▶ [Assignment]:
Type out the lines below exactly, from the first through the line holding "This screenshot has width=800, height=529.", and include no pictures.

▶ [Exercise inputs]:

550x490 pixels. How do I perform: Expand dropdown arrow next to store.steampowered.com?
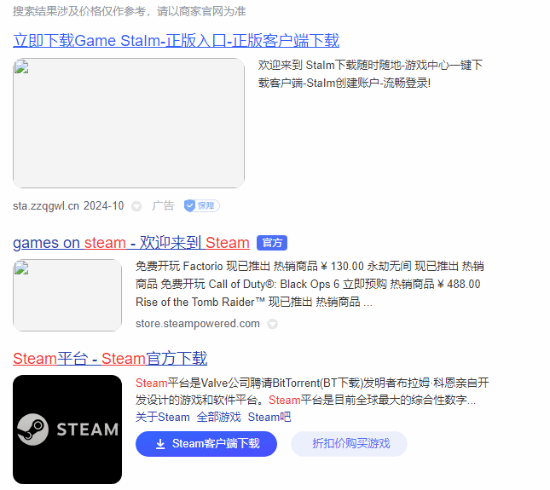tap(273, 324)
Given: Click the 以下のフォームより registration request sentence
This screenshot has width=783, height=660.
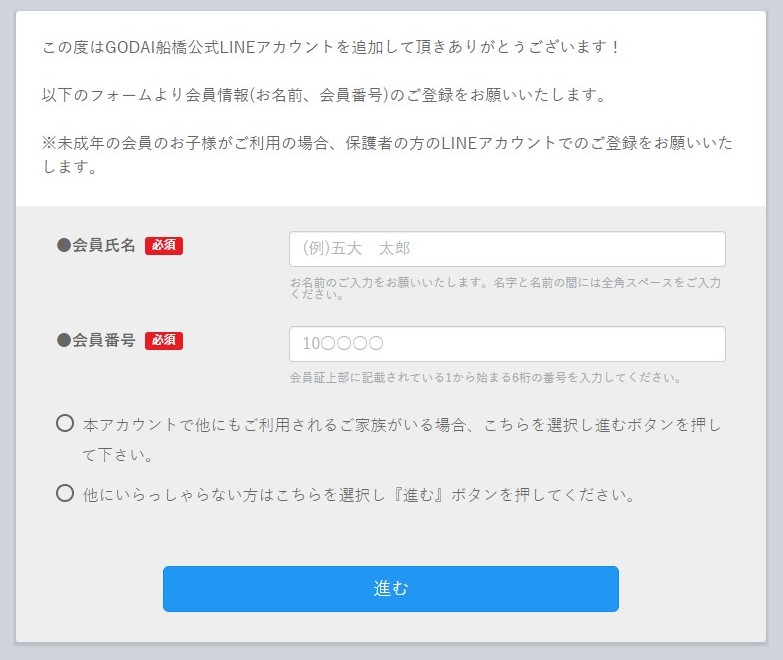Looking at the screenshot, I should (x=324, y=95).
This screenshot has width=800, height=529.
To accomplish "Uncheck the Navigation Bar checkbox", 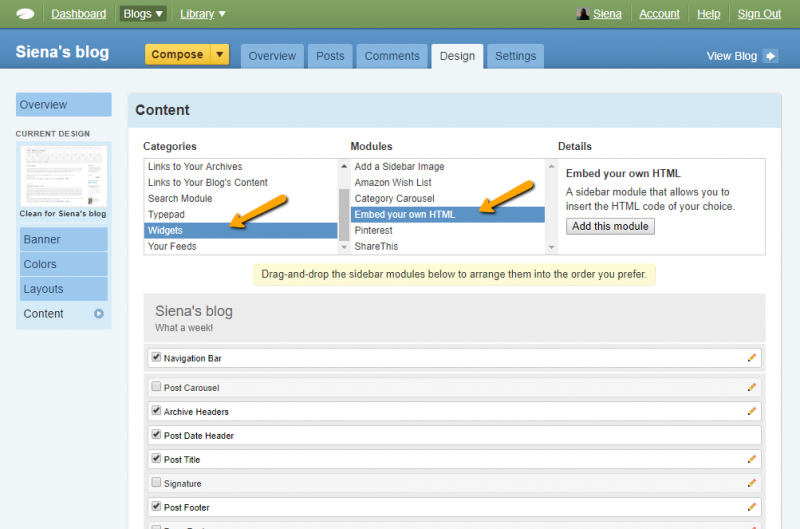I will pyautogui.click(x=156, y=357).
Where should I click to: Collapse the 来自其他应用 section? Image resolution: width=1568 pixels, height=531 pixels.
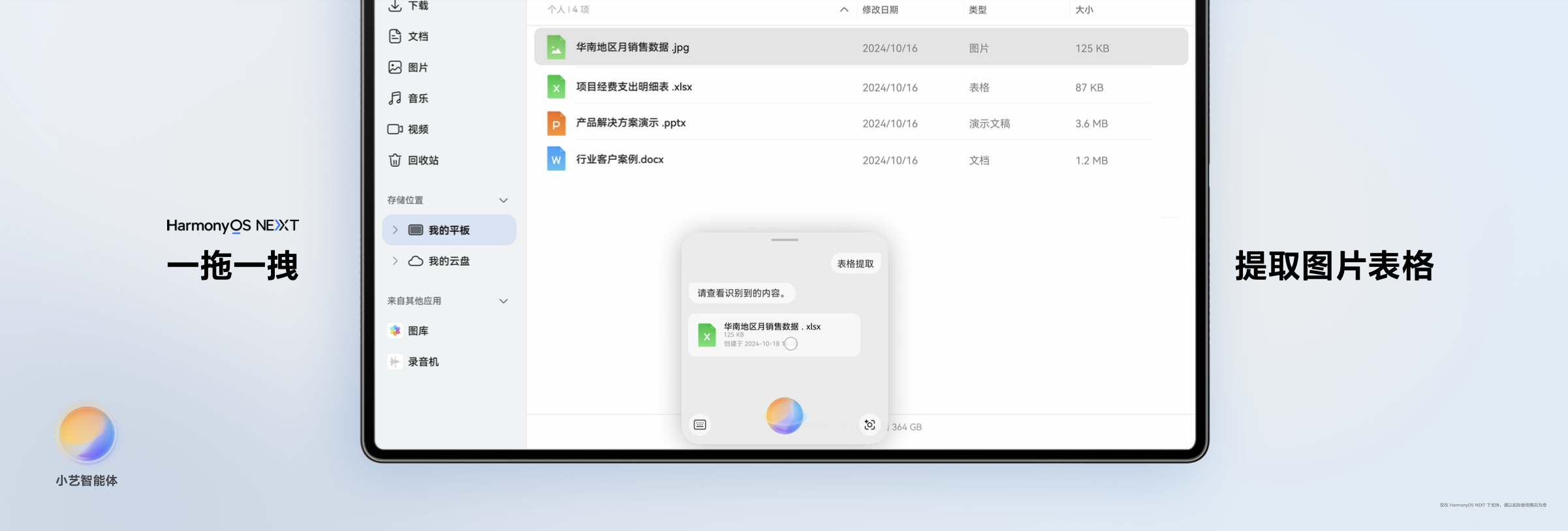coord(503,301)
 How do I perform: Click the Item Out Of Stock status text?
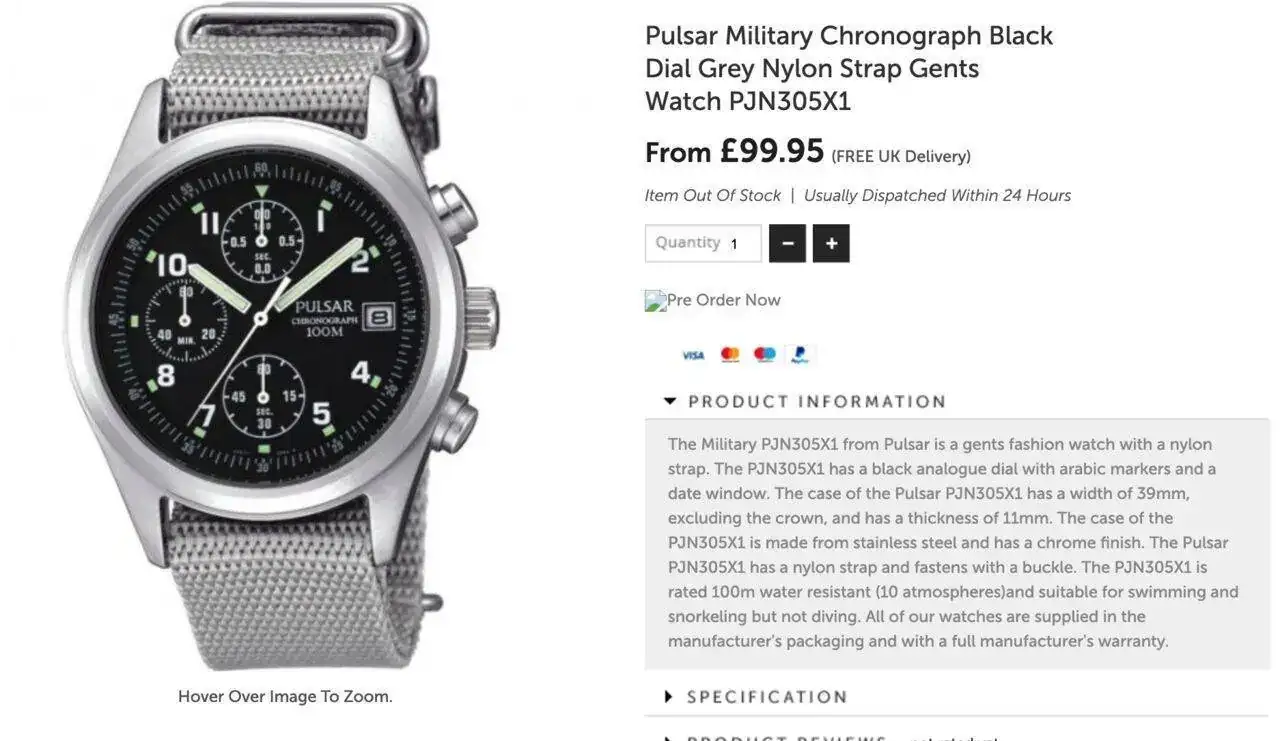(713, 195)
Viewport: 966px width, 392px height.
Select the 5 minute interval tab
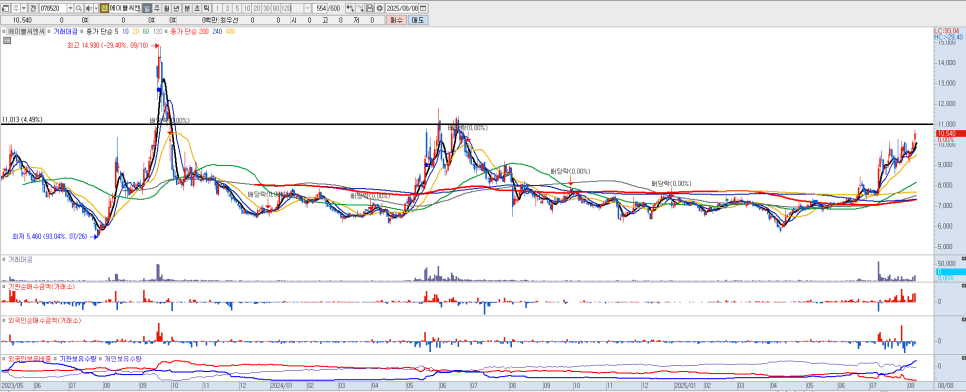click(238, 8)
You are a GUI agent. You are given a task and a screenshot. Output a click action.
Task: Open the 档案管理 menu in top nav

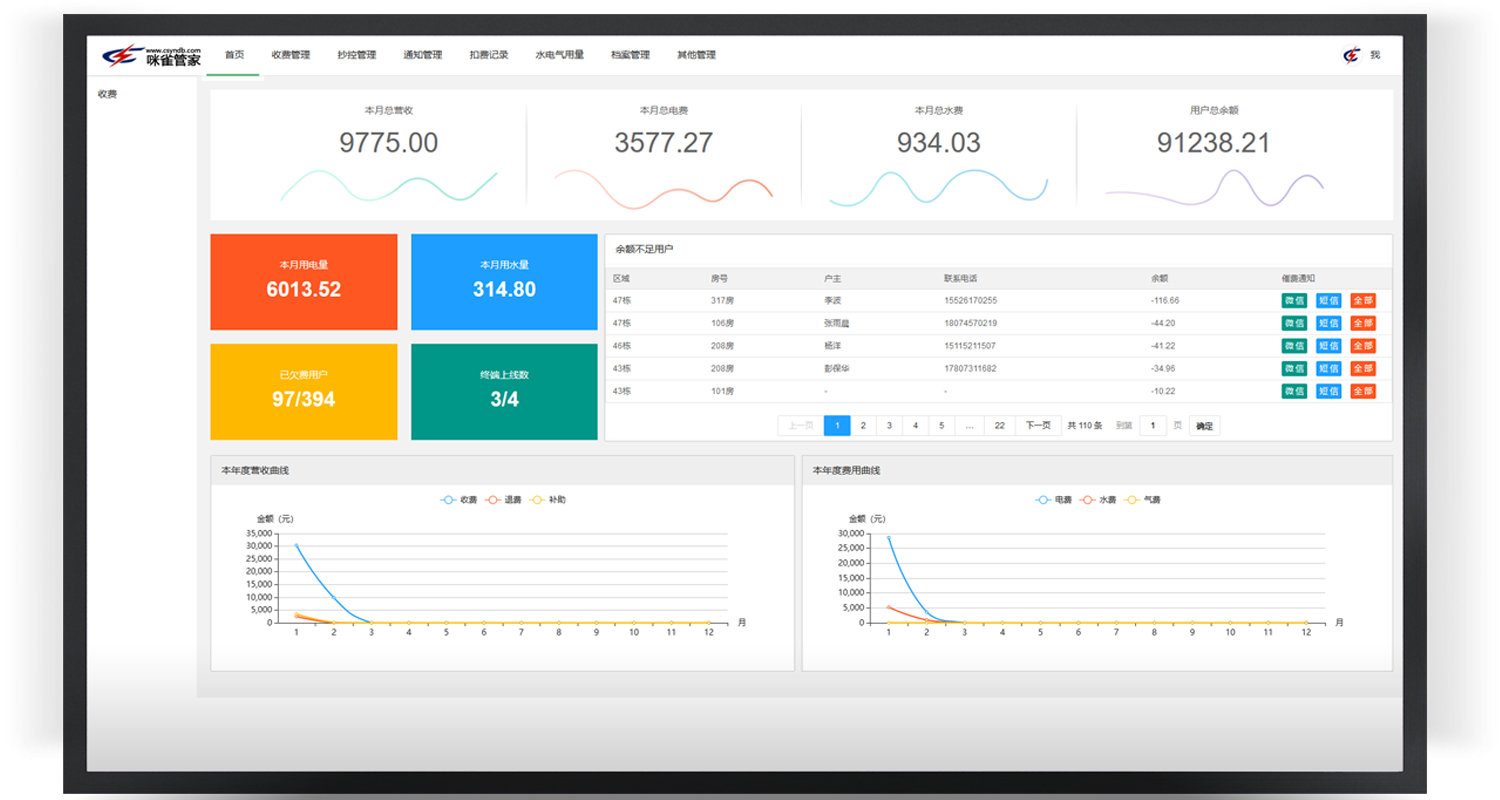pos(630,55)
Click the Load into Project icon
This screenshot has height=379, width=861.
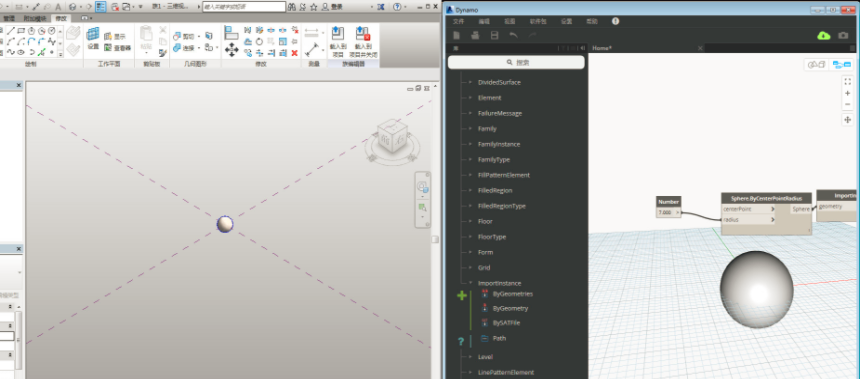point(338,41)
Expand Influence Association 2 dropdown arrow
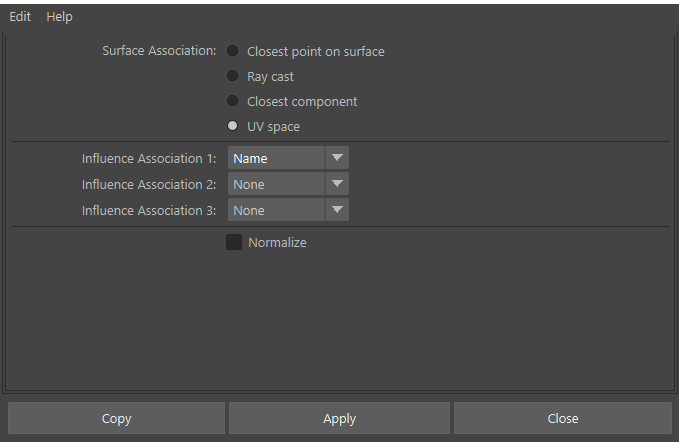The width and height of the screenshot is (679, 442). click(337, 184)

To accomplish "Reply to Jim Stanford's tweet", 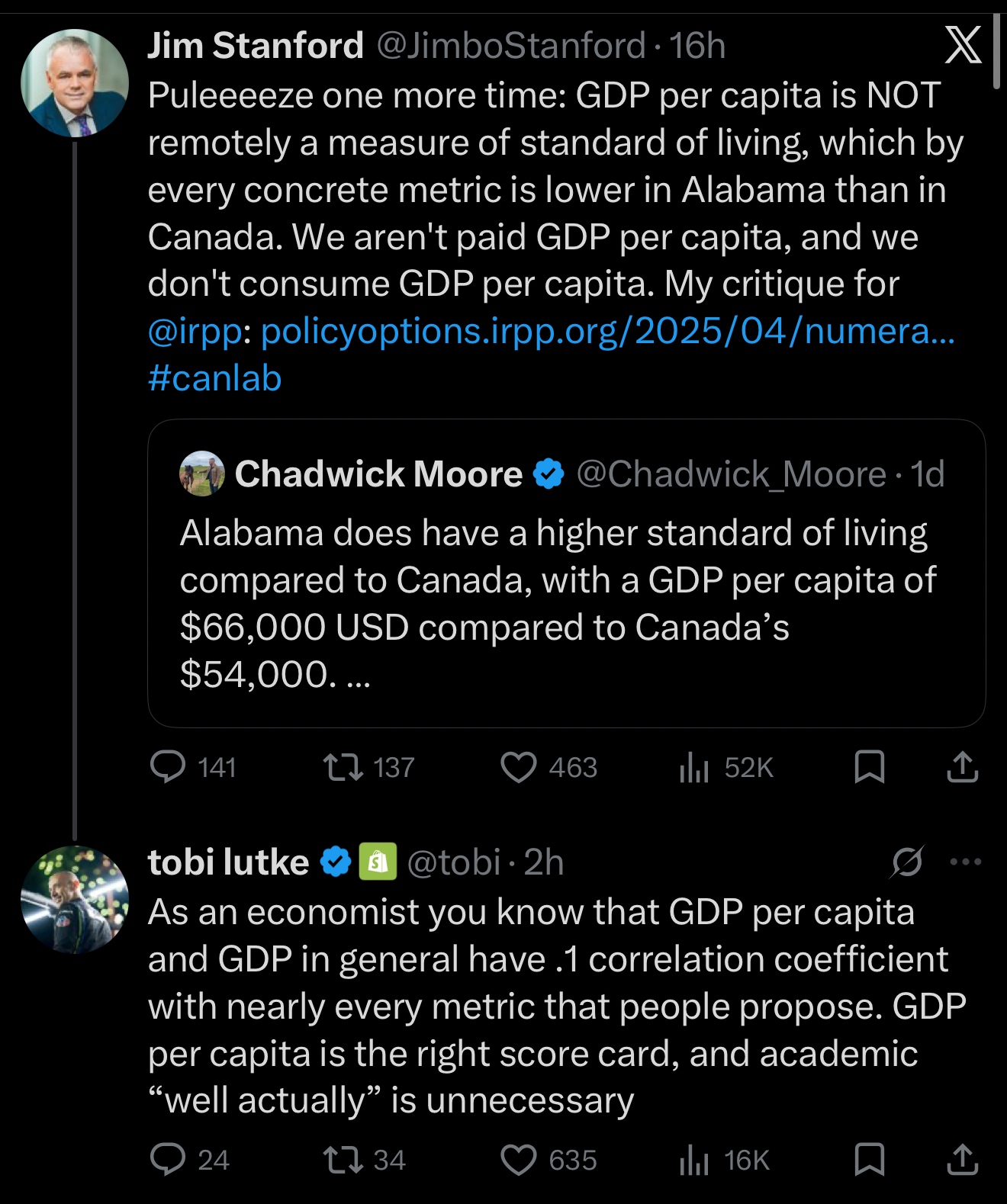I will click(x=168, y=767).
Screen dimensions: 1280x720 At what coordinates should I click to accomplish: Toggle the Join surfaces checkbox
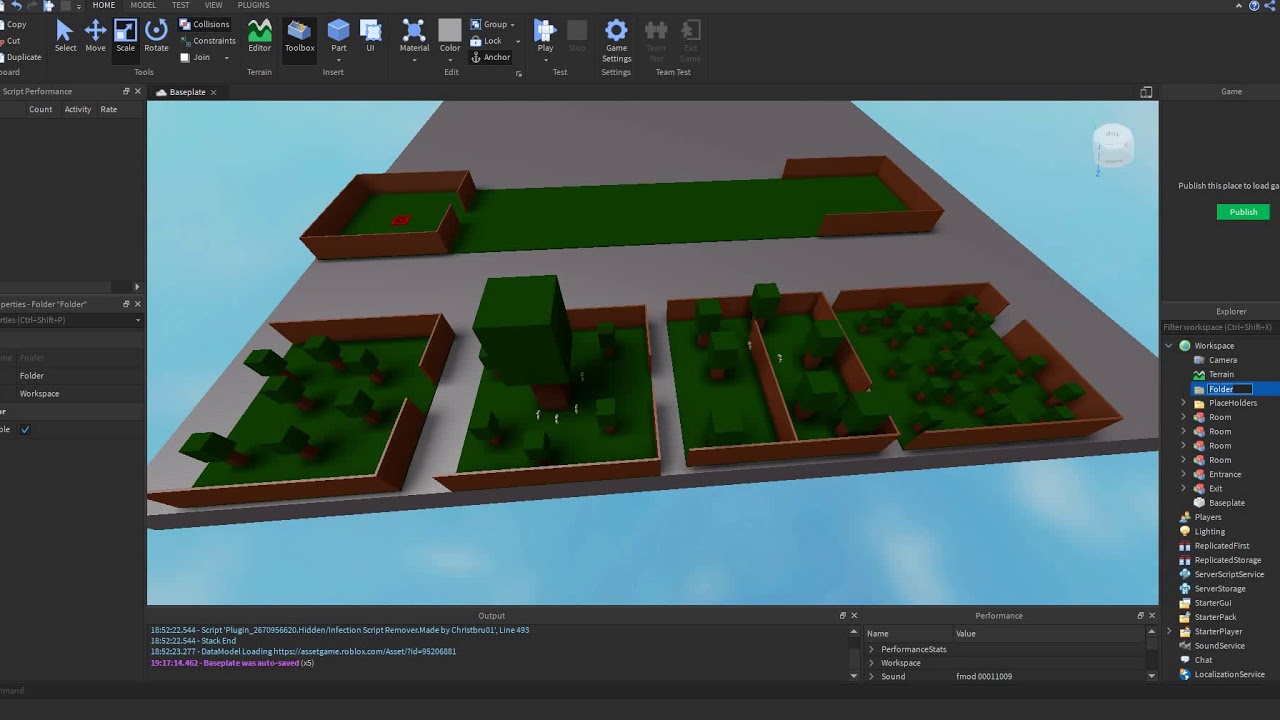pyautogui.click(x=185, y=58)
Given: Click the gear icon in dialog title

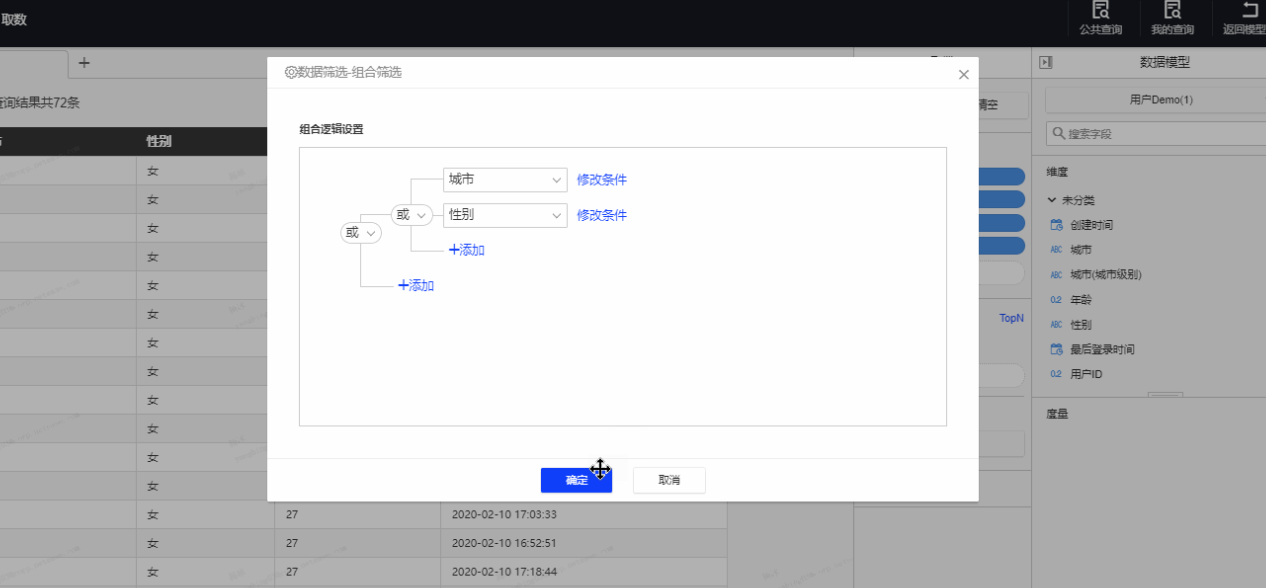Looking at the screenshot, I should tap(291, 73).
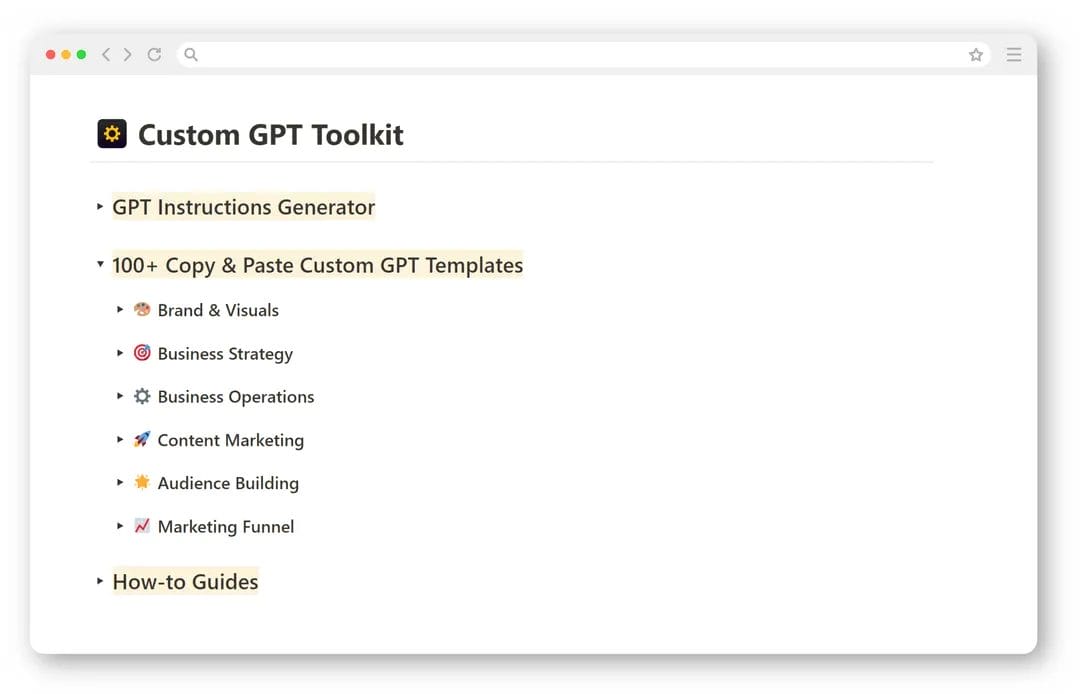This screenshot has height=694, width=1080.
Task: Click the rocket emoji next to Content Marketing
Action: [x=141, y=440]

▶ [Answer box]:
550x490 pixels. How do I perform: Expand dropdown arrow next to store.steampowered.com?
tap(273, 324)
Given: Click the 以下のフォームより registration request sentence
This screenshot has width=783, height=660.
Looking at the screenshot, I should (x=324, y=95).
This screenshot has width=800, height=529.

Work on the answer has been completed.